In its 2012 decision, the D.C. Circuit was also clear is noting that “By employing the verb ‘shall,’ Congress vested a non-discretionary duty in EPA.” That duty is not circumscribed by cost considerations.

Of course, the impacts of climate change are themselves incredibly costly and those costs are mounting as heat-trapping emissions rise. Unsurprisingly, the social cost of greenhouse gases, a science-based estimate of those costs, is another metric that the Trump EPA is seeking to undermine in yet another blatant attempt to put a thumb on the scale in favor of polluting industries.

Fact No. 3: EPA Used Well-Established Methodologies in Its Assessment of Six GHGs

As noted in the 2009 Endangerment Finding, the EPA defined the pollutant contributing to climate change as “the aggregate group of the well-mixed greenhouse gases” with similar attributes. The attributes include that they are sufficiently long-lived, directly emitted, contribute to climate warming, and are a focus of science and policy.

The EPA used a very well-established scientific methodology to combine emissions of GHGs on the basis of their heat-trapping potential, measured in carbon-dioxide equivalents. In the case of passenger cars, light- and heavy-duty trucks, buses, and motorcycles—the transportation sources EPA considered for the original Endangerment Finding—they emitted four key greenhouse gases: carbon dioxide, methane, nitrous oxide, and hydrofluorocarbons.

False, glib claims in the reconsideration announcement baselessly accuse the 2009 Endangerment Finding of making “creative leaps” and “mysterious” choices. There is nothing mysterious about the heat-trapping attributes of greenhouse gases, nor their impact on public health. It’s called science. Once again, relying on the mountain of evidence in the peer-reviewed scientific literature would make that readily apparent.

Fact No. 4: EPA Has the Responsibility and Authority to Regulate Major Sources of GHGs

The Cause or Contribute Finding—which specifically established that greenhouse gas emissions from new vehicles contribute to the pollution that harms public health—may also come under attack. This finding has been extended to other major sources of GHGs, including power plants and oil and gas operations. However, the Trump administration could attempt to use accounting tricks to avoid regulating emissions—as it has tried before.

In its first term, the administration attempted multiple underhanded maneuvers along these lines, including in the context of methane and volatile organic compound regulations in the oil and gas sector. For these regulations, the administration split up segments of the source category, designated them as separate source categories, used that manipulation to claim inability to regulate certain segments, and asserted that methane emissions from the remaining segments were too small and regulating them would not provide additional benefits, so those too could not be regulated. Separately, in the final days of the administration, EPA released an absurd framework attempting to set thresholds for determining “significance,” trialed in the context of power plants.

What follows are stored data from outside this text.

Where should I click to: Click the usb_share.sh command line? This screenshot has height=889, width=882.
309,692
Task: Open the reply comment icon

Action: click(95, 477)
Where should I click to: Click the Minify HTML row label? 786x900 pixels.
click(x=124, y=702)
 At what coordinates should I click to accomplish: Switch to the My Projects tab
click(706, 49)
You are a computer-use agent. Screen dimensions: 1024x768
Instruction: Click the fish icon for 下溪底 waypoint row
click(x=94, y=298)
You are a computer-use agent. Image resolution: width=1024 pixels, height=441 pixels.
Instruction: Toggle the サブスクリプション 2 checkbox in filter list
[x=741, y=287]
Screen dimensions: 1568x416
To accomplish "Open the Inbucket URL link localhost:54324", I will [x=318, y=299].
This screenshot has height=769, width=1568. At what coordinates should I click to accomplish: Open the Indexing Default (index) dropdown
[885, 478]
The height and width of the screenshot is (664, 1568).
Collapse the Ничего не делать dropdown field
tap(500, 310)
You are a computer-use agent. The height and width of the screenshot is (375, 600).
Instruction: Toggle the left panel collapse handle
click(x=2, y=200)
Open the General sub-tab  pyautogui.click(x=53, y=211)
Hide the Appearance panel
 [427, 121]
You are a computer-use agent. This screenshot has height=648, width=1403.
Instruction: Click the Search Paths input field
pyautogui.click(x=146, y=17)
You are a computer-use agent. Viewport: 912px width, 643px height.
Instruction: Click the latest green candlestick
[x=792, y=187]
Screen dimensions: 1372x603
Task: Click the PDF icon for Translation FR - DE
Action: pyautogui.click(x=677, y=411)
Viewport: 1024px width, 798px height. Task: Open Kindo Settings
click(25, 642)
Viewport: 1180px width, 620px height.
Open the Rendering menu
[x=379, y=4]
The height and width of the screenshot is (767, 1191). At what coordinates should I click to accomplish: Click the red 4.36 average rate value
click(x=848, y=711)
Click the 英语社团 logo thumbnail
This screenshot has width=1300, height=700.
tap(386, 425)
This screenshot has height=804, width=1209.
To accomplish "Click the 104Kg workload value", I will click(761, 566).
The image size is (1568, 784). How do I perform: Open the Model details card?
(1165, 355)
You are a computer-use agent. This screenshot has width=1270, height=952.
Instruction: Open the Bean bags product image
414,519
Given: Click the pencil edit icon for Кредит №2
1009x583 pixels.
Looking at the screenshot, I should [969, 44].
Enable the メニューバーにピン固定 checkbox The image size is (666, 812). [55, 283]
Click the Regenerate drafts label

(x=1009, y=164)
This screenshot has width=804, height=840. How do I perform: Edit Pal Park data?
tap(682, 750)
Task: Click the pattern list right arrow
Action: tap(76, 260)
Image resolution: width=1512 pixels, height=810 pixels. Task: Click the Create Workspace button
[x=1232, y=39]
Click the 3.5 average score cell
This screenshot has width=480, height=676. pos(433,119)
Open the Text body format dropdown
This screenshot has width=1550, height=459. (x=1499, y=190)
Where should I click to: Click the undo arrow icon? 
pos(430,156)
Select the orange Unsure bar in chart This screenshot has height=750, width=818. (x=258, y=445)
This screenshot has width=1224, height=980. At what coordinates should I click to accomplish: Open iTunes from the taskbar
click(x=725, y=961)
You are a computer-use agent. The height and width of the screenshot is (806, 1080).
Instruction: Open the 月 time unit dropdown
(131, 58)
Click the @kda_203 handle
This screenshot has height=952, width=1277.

This irrational approach could be used to artificially segment components of power plants or the power system, for example, and then claim no regulations are required. This kind of rigged math wouldn’t fool a kindergarten child, but there’s no telling where this administration might go in its desperate attempt to undo or weaken regulations on greenhouse gas emissions.

Zeldin’s Relentless Subversion of EPA’s Mission

Under Administrator Zeldin, EPA’s mission to protect public health and the environment has been completely subverted. His shocking rhetoric lays bare how far he will go to protect polluters at the expense of the public. Here he is, for instance, crowing about going after 31+ EPA regulations and guidance, as well as the enforcement of pollution standards meant to protect all of us:
Today is the greatest day of deregulation our nation has seen. We are driving a dagger straight into the heart of the climate change religion…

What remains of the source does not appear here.